TASK OBJECTIVE> The entries that follow must be given again exactly, with the pictures excluded.
(DATA RECORDS begins)
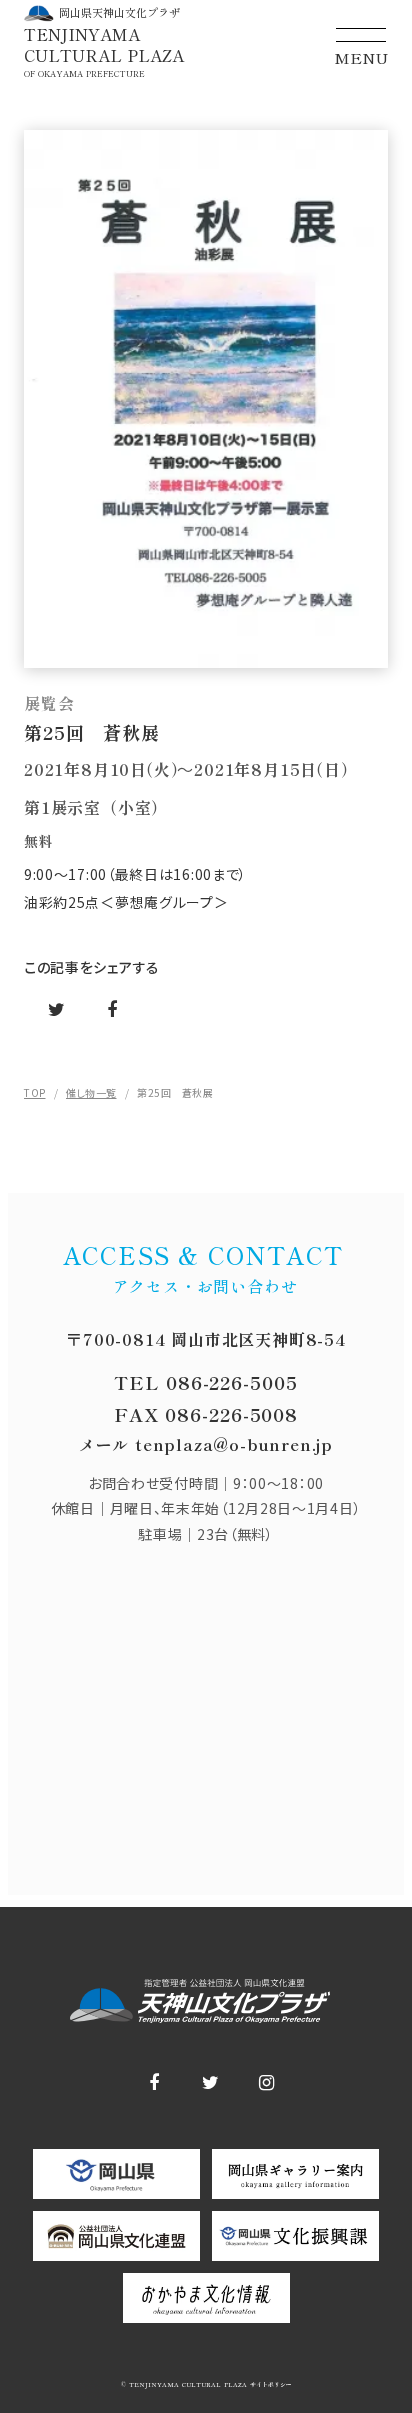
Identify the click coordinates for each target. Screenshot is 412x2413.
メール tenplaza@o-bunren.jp (206, 1444)
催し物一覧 (91, 1092)
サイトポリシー (269, 2385)
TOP (35, 1092)
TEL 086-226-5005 (205, 1382)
(DATA RECORDS ends)
OUTPUT>
Identify the click coordinates for each target. Screenshot is 412x2413.
メール tenplaza@o-bunren.jp (206, 1444)
催し物一覧 (91, 1092)
サイトポリシー (269, 2385)
TOP (35, 1092)
TEL 086-226-5005 (205, 1382)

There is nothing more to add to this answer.